Wednesday, May 30, 2012

The Economist Writes About "Fracking Good News" Or America's Slashed Carbon Emissions

More and more influential journals and organizations are noticing that shale gas has caused US carbon emissions to fall substantially.  Last week it was the International Energy Agency, estimating US emissions had fallen 450 million tons or 1.5 times all the emissions from Pennsylvania and about 1.5% of world emissions.  All largely because shale gas crashed the price of gas and made it competitive with coal.

Yesterday, in its "Fracking Good News" article, the Economist magazine takes note of the cheaper energy and lower emissions made possible by shale gas.  See

The Economist notes that, while carbon emissions are falling in the US, coal is enjoying growth in Europe. Why? Unlike in the USA, European natural gas is expensive, and coal is much cheaper than gas. The Economist even states that emissions may begin rising in Europe as a result.

That would be truly extraordinary, since Europe is in a depression or recession, with massive economic contraction in large sections of it, and a rising risk that the Euro itself could dissolve.

Meanwhile in the USA, the economy has been growing since July 1, 2009, millions of jobs have been created, and unemployment has been falling. Moreover, US energy related carbon emissions will fall another 150 million tons in 2012.  Again thanks primarily to shale gas making natural gas cost competitive with coal in the USA.

Much is different across the Atlantic.  The Economist story is well worth reading.


  1. Hi John! I just discovered your blog today and am thrilled to find such a good source of information.

    I've just started researching the debate over fracking vs. coal, so your site is helpful. One question I have is if the recent numbers showing decreased US GHG emissions due to shale also includes analyses of methane released at wells. Or does it just compare CO2 produced by actual burning?

    This is all a lot of information to process but it seems like overall you're saying 1) anti-fracking people overestimate methane leakage, 2) fracking does have potential problems with the chemicals pumped into the earth but technology exists to mitigate this? and 3) better regulations and industry practices would make fracking an undeniably better alternative to coal.

    I've got to keep reading to understand it all better. Thanks so much for the effort you put into this blog!

    1. Ethan:
      Welcome to the blog. I would recommend reading the postings about Prof Howarth and the 5 studies debunking his April 2011 study on the issue of methane migration.

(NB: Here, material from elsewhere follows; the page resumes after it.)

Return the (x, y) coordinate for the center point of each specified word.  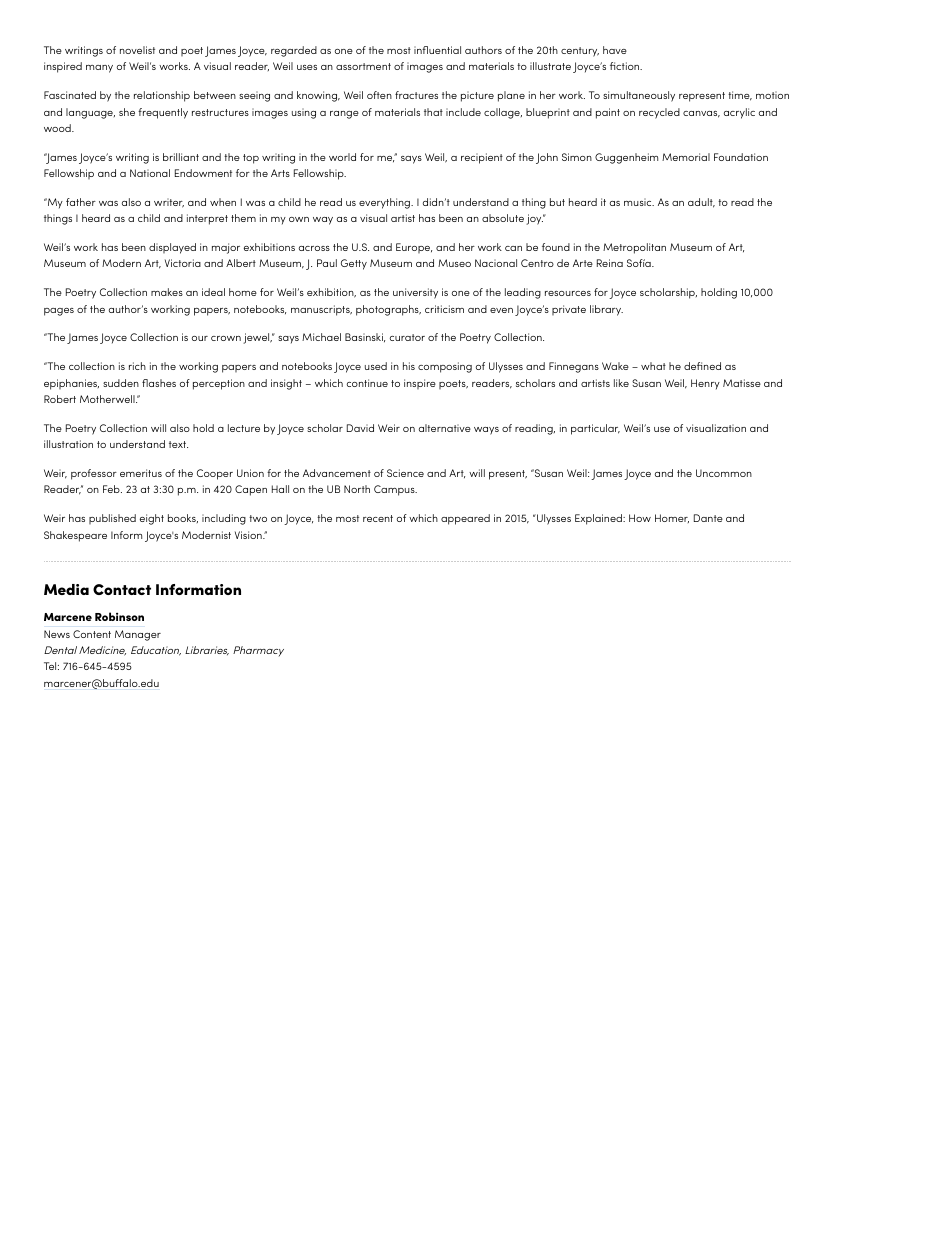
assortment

      With the possible exception of Pavillion Wyoming, fracking fluids have never returned from depth to contaminate water. Fracking was done in Pavillion within a few hundred feet of the aquifer, an irresponsible practice.
      Gas production is not in the top 10 causes of water pollution in PA.

  2. Concerned ScientistMay 31, 2012 at 8:04 AM

    Ethan, I'll take a shot at your questions:

    Shale gas is already vastly superior to coal from an environmental perspective. Not only does it emit fewer GHGs but it also emits a tiny fraction of the mercury,SO2 and particulate matter. This is especially true when comparing it to older coal plants which is what gas is mainly displacing. Fracking of shale gas reservoirs itself does not contaminate groundwater. If the chemicals spill on the surface this could cause a problem but that is rare. Better regulations will improve matters ever further but shale gas is already vastly superior. Coal is also much worse for water pollution than shale gas. See the archives of this blog for more.

    Methane leakage appears to be a pretty serious problem where companies are producing oil and natural gas is a by-product. When you see vapors coming out of a tank that is what is going on. This is where the greatest improvements can be made. In areas where dry gas is being produced with no oil or natural gas liquids this is much less of an issue. In these cases the whole point of the operation is to produce gas. But it could always be better. Fight for close regulation but don't fight shale gas. It's the best environmental news we've had in many years.